**TASK PROMPT**
Copy nothing from the entries below except the lines from the one containing "Uncheck Show legal moves checkbox" through the one containing "Given: Maximize the Anki window", and copy those exactly.

• • • • • • •

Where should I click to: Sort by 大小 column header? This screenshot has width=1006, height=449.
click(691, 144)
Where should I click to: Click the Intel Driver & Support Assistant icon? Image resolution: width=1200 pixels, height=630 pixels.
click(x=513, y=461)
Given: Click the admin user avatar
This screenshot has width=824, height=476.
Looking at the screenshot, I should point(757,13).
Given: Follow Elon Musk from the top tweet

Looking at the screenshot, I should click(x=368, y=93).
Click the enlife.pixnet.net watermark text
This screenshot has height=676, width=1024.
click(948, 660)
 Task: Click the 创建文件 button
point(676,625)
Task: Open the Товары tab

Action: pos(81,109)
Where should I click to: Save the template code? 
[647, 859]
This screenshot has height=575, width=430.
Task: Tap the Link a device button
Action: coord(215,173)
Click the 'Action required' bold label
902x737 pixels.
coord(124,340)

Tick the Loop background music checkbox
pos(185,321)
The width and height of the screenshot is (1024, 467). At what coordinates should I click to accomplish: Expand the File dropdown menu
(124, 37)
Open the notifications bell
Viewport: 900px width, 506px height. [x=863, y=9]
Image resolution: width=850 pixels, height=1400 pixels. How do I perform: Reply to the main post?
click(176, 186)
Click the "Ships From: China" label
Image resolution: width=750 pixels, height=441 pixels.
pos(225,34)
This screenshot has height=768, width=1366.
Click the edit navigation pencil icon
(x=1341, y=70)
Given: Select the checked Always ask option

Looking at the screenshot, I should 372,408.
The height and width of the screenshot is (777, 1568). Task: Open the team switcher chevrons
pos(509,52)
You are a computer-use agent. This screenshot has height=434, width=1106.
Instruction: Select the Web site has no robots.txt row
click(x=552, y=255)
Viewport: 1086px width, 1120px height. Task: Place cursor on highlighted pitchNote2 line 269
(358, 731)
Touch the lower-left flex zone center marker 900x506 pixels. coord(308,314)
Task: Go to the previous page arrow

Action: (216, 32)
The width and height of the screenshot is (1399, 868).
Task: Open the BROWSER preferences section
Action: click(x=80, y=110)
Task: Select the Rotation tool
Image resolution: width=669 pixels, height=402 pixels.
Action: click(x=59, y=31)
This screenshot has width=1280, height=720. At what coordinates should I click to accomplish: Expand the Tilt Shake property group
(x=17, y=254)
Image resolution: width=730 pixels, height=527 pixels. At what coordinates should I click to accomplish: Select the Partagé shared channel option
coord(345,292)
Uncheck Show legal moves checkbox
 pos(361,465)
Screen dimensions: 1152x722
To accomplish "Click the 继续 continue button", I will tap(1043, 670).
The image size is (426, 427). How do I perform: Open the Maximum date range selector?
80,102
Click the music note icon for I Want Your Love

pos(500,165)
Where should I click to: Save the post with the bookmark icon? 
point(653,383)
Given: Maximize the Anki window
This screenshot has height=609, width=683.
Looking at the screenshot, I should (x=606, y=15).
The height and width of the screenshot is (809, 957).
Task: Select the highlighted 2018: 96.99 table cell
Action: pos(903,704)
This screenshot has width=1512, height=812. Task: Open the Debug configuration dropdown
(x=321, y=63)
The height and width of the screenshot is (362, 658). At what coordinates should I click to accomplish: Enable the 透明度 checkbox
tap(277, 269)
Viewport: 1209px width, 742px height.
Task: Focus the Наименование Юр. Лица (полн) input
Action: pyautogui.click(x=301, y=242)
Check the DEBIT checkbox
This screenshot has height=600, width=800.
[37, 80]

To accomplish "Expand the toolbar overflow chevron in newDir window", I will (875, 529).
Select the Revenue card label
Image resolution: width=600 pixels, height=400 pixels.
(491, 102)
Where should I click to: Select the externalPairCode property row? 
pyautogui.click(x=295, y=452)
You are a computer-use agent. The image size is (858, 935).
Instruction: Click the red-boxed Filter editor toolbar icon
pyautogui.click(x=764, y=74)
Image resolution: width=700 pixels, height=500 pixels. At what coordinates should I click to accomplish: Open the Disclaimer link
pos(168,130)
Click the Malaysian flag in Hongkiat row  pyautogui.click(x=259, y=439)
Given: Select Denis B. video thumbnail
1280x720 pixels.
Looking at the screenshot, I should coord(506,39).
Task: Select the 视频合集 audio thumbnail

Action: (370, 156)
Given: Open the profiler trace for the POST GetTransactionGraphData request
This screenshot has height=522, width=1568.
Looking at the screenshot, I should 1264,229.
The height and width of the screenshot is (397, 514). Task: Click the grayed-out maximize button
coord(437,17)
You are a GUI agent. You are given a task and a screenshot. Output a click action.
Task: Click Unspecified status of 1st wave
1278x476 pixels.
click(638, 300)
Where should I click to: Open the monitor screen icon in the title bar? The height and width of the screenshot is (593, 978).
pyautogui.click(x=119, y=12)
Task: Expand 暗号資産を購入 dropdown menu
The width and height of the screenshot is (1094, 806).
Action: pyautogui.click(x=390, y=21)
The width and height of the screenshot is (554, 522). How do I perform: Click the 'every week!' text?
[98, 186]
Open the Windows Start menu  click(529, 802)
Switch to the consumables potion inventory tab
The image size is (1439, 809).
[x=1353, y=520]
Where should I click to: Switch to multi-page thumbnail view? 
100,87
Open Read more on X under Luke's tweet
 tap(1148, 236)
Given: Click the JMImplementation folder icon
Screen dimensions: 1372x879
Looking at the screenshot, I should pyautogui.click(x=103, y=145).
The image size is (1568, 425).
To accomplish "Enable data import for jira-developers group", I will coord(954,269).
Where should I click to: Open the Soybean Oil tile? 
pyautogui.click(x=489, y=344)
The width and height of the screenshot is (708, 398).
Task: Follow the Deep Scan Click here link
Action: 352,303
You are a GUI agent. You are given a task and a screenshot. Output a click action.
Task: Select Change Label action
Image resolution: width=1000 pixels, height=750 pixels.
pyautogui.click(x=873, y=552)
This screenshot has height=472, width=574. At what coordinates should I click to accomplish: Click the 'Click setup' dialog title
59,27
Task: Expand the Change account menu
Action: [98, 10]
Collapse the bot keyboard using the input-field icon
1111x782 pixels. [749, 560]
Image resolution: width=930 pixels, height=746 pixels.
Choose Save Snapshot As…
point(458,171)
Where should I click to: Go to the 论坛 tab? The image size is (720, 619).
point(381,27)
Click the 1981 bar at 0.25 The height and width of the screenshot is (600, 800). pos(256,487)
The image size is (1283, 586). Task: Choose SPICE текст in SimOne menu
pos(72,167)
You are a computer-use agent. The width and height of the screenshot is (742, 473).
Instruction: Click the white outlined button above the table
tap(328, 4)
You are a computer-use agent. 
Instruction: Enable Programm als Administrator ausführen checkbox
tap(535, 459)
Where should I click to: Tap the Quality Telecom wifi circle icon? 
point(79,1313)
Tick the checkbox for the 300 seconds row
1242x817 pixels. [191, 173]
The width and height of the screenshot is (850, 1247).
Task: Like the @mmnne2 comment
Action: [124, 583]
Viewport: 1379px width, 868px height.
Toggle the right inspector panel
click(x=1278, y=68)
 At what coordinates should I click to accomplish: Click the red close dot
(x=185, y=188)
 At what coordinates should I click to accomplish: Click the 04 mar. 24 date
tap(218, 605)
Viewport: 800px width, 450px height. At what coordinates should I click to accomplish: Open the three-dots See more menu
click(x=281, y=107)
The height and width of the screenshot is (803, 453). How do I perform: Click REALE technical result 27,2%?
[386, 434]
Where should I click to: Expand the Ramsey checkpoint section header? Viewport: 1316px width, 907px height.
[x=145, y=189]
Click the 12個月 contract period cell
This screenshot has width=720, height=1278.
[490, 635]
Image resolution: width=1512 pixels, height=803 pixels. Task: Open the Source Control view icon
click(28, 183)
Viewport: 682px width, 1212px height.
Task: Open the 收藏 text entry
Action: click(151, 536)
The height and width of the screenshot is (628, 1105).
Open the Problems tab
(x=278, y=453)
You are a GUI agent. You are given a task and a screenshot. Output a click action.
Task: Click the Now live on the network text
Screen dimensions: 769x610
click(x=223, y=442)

• • • • • • •

**SOLUTION FOR THIS PROBLEM**
Uncheck Show legal moves checkbox
 pos(361,465)
Screen dimensions: 1152x722
To accomplish "Click the 继续 continue button", I will tap(1043, 670).
The image size is (426, 427). How do I perform: Open the Maximum date range selector?
80,102
Click the music note icon for I Want Your Love

pos(500,165)
Where should I click to: Save the post with the bookmark icon? 
point(653,383)
Given: Maximize the Anki window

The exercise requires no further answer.